» **Instrução**
Traduza para inglês a seguinte frase do trecho do texto apresentado abaixo: «Não sigo em detalhe todas as tricas que grassam por África, mas já percebi que Paul Kagame, o actual President for Life do Ruanda, gere um regime musculado e tolera pouco a dissidência.»

THE DELAGOA BAY REVIEW

15/09/2021

A FACTURA

Filed under: A factura, Marcelo Mosse — ABM @ 12:18 am

Não sigo em detalhe todas as tricas que grassam por África, mas já percebi que Paul Kagame, o actual President for Life do Ruanda, gere um regime musculado e tolera pouco a dissidência.

Há-de haver razões bem fundamentadas porque é que ele se predispôs a fazer a Filipe Nyusi o considerável favor de, ao estilo do defunto Mousinho com os Namarrais nos tempos da Afirmação da Soberania, ir tentar matar gente para Cabo Delgado e assim fazer a Maputo o frete insalubre de eliminar o foco da rebelião na zona, que assim, se não de outra qualquer forma, parece descobrir fazer afinal (e ainda) parte de Moçambique.

Razões essas que eu, claro, desconheço, pois só leio jornais e os jornais, especialmente os de Maputo, têm sido um tanto quanto omissos quanto à questão.

No que parece haver menos dúvidas é a forma como Paul Kagame encara a sua oposição.

Exceptuando a generosa meia dúzia no parlamento que não oferece oposição nem alternativa, a oposição em Moçambique, soi disant, apesar de uma constituição que diz que permite a existência de partidos políticos, desde os chamados Acordos de Paz de 1992, nunca realmente se desarmou. Não confia na Frelimo, a quem chama “cães” (e vice-versa). Andam nisso há décadas, longe de Maputo, e-mail para cá, e-mail para lá. Nem eles vêm a Maputo nem Maputo vai lá. Moçambique felizmente é um bocadinho maior que o Ruanda – e a coisa vai sendo empurrada com a barriga sem ninguém ficar particularmente perturbado.

» **Dados fornecidos**
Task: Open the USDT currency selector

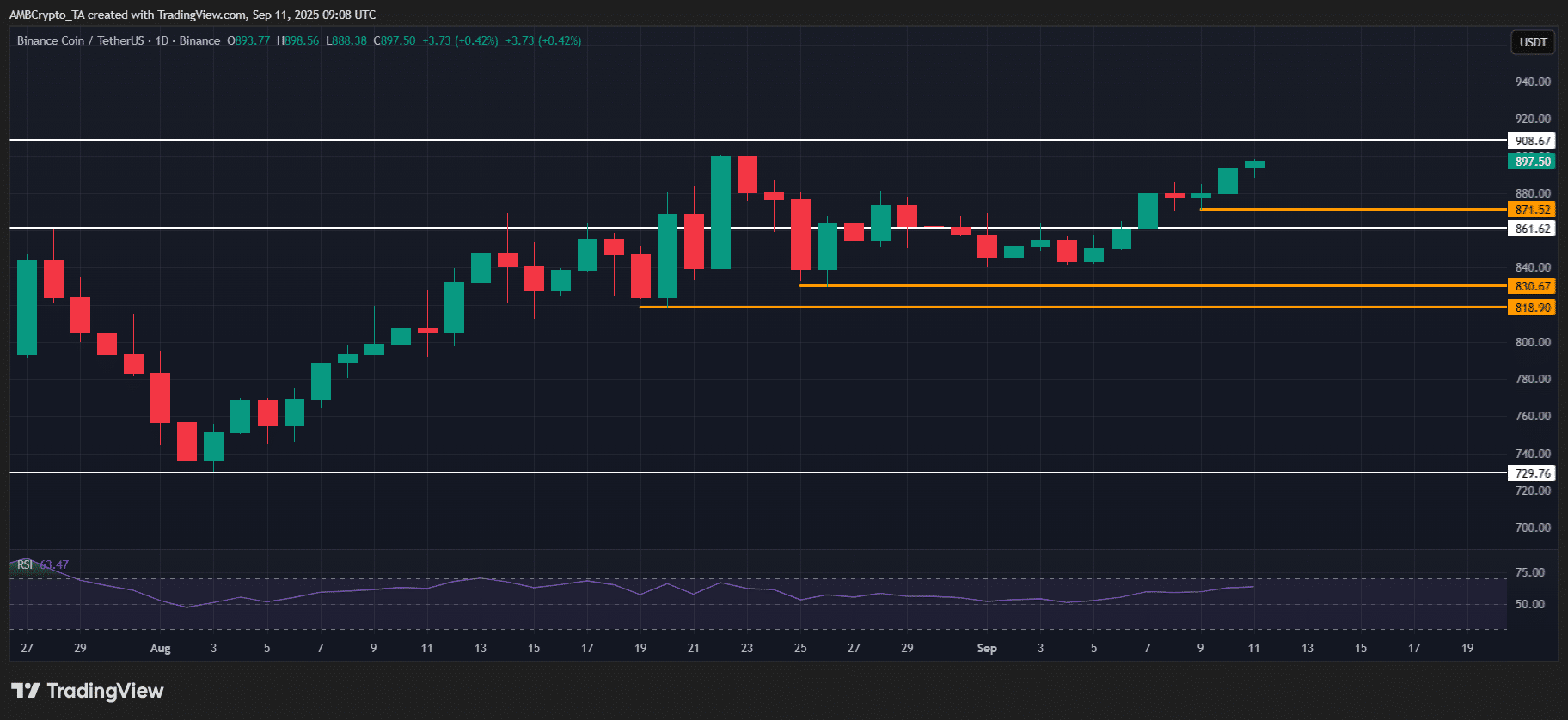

» **Resolução da tarefa**
I do not follow in detail all the squabbles that abound across Africa, but I have already realized that Paul Kagame, the current President for Life of Rwanda, runs a heavy-handed regime and has little tolerance for dissent.